Home Family Practice Seropositivity of Meningitis B Vaccine Lower Than Expected

Seropositivity of Meningitis B Vaccine Lower Than Expected

One in three students didn’t get immunity against outbreak strain after two doses

THURSDAY, July 21, 2016 (HealthDay News) — About one-third of Princeton University students given a vaccine to combat a meningitis B outbreak on campus in 2013 didn’t show signs of protection against the infection eight weeks later, according to a study published in the July 21 issue of the New England Journal of Medicine.

Researchers at Princeton University, the University of Minnesota, and Public Health England tested blood samples collected from students eight weeks after the second dose of vaccine. Four hundred ninety-nine students received the recommended two doses of vaccine. The first was given in December 2013 and the second in February 2014.

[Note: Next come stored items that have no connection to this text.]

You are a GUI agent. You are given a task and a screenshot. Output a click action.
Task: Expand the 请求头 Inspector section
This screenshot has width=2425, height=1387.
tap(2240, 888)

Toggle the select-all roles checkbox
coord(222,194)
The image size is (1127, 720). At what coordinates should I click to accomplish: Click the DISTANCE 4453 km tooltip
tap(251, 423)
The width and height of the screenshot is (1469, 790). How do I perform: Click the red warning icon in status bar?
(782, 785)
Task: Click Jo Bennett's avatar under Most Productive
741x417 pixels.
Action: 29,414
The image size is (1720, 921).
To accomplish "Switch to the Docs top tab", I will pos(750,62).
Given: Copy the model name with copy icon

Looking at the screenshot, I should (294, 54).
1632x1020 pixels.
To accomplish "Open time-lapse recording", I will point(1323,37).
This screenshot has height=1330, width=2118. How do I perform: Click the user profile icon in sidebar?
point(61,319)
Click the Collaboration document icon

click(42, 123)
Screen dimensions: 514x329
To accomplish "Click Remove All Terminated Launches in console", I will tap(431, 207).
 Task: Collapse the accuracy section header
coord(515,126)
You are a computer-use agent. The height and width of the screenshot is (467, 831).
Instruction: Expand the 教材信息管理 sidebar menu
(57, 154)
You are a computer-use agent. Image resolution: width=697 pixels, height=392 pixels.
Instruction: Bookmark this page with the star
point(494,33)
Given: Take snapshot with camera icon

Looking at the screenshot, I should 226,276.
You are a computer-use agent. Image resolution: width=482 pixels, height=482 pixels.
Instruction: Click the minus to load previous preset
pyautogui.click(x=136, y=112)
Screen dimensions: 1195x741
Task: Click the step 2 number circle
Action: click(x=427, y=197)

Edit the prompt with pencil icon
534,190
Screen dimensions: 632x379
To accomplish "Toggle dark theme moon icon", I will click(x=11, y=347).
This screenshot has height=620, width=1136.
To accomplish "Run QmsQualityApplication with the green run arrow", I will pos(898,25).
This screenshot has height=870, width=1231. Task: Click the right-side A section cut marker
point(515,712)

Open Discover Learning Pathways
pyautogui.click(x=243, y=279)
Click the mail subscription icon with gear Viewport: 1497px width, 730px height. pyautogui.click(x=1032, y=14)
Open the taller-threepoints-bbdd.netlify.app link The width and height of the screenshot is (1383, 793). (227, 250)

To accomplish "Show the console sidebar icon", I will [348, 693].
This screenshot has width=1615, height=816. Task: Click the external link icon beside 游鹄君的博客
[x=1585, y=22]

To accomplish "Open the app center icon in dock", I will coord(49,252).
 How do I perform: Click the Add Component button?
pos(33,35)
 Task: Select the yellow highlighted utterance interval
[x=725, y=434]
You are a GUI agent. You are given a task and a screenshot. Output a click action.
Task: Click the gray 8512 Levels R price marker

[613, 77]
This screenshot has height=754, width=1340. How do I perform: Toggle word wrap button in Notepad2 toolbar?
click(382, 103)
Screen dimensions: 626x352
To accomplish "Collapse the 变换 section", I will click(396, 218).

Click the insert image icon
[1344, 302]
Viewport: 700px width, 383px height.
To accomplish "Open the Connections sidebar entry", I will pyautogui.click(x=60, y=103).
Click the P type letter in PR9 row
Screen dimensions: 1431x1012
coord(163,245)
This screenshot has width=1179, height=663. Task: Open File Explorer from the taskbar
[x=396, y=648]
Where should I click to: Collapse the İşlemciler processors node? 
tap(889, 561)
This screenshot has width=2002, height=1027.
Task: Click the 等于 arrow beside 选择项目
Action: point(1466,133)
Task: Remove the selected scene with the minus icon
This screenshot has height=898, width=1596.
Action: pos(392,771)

The researchers note that none of the vaccinated students developed a meningitis infection. However, blood samples revealed that 33.9 percent of the students who received the two doses had no evidence of antibodies to the infection.

The results indicate “that we need to go further to understand how broadly protective this vaccine might be against the diversity of strains that can cause meningococcal disease, and especially meningococcal outbreaks,” lead author Nicole Basta, Ph.D., of the University of Minnesota School of Public Health in Minneapolis, told HealthDay.